For those watching the direction of the Pound, and becoming increasingly frustrated by its moves - you are not alone. Big-hitter analysts at one of the world’s largest investment banks fell the same.
In a note to clients dated October 26, Athanasios Vamvakidis at Bank of America Merrill Lynch Global Research reflects, “GBP is almost impossible to trade, regardless of ones' view on the final Brexit outcome.”
Vamvakidis notes Sterling is currently subject to random headlines on UK politics and the Brexit negotiations.
“The BoE is about to hike in response to tight labour markets and high inflation, but the economy is slowing. It is also hard to have a strong view on the final Brexit outcome, as a trade deal will likely need more years of negotiations than the UK government seems to expect,” reflects the analyst.
The call comes as Sterling enters a rangebound pattern against both the Pound and Euro.
The Pound-to-Euro exchange rate is stuck between the floor ~1.11 and ceiling ~1.13 since early October while the Pound-to-Dollar exchange rate is stuck between a floor ~1.30 and a ceiling around 1.33.
“Although the downtrend has been breached the bulls are certainly not in control here and the almost instant unwind of the rally just shows the number of false starts and false breaks you get with trading Cable now. The market is fast turning into a range play now between $1.3025/$1.3335 and the momentum indicators levelling off on the daily chart reflect this,” says Richard Perry, a technical analyst with Hantec Markets, reflecting the frustrating tone to the Pound’s recent trading patterns.

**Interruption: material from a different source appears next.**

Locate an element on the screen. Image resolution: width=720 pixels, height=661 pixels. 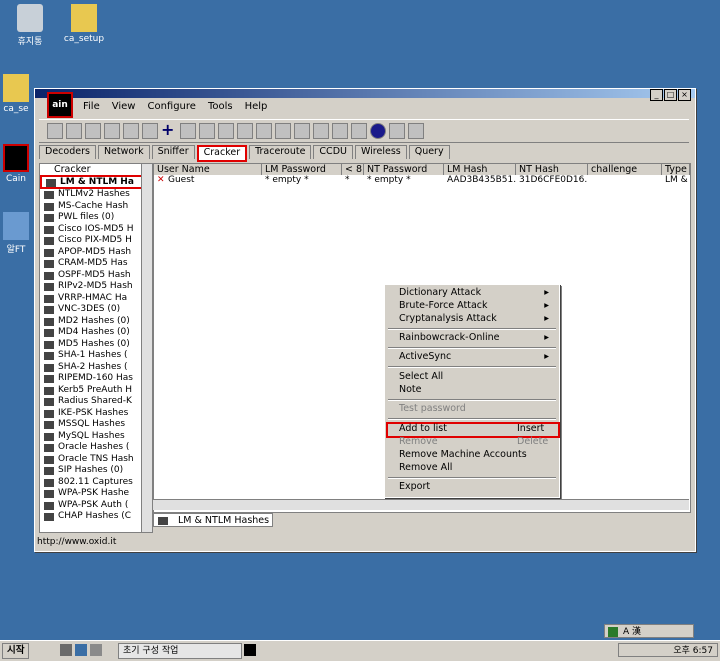
open-icon is located at coordinates (55, 131).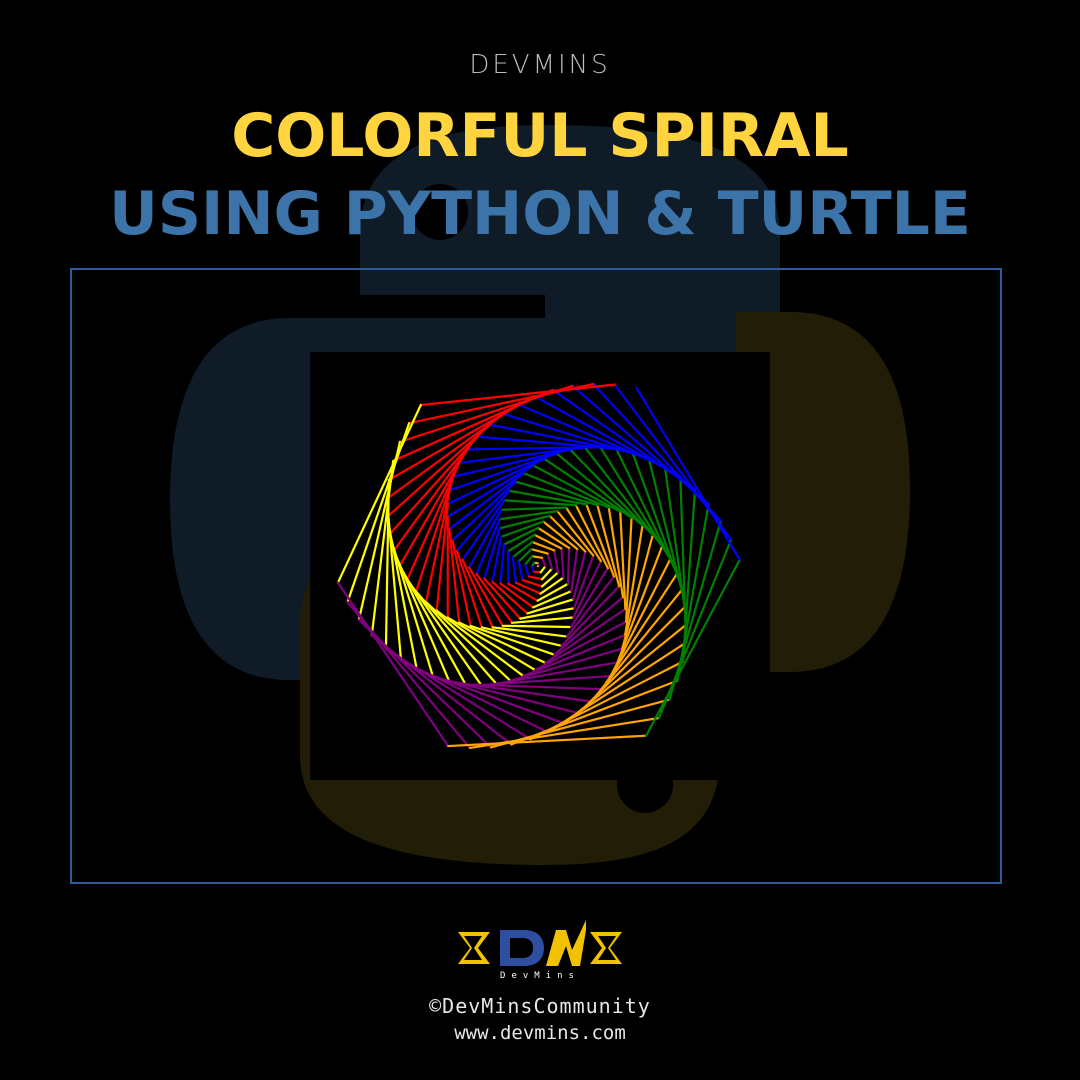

As mentioned, the problem appears to be Sterling’s fixation on headlines - something almost impossible to predict; particularly headlines pertaining to Brexit.

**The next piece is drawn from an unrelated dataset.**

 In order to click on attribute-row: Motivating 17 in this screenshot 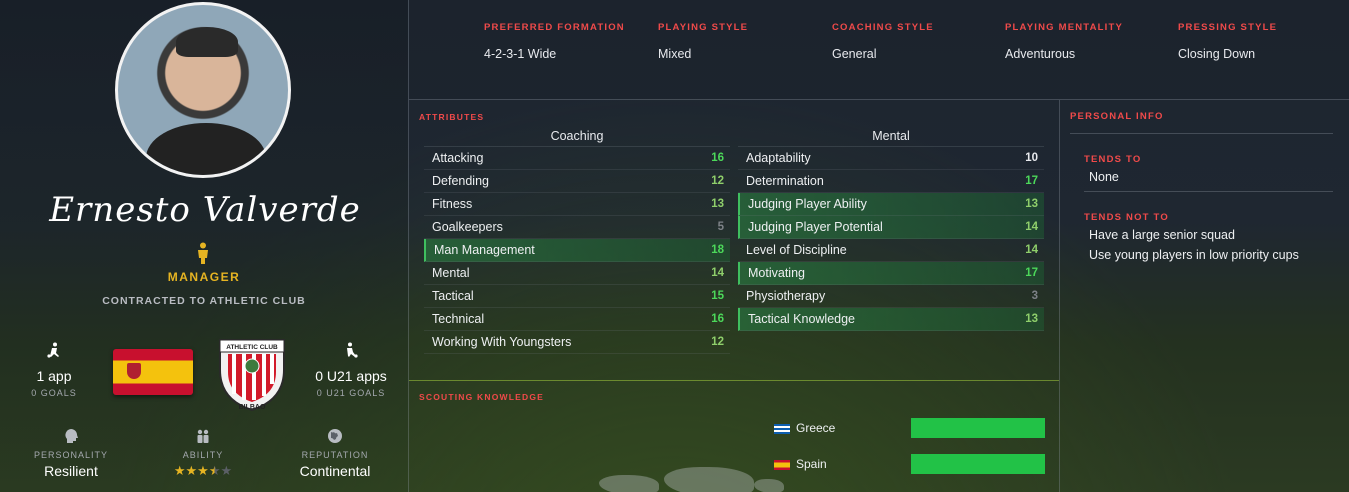, I will do `click(891, 274)`.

The UK government will have to decide in the next few months between asking for a long enough extension of the Brexit negotiations or walking away and going to the WTO rules.
“We would give an almost zero probability to the UK government's current plan to have a trade deal by the end of next year and then to transition to it in the following two years,” says BofAML’s Vamvakidis who notes trade agreements usually take 5-10 years.
“They could take even more in the Brexit case, as they will include too many countries. This suggests binary and extreme outcomes for GBP,” says Vamvakidis.
The only thing Vamvakidis is confident on forecasting is that volatility surrounding the UK currency has the potential to grow.
“We remain long volatility,” says Vamvakidis.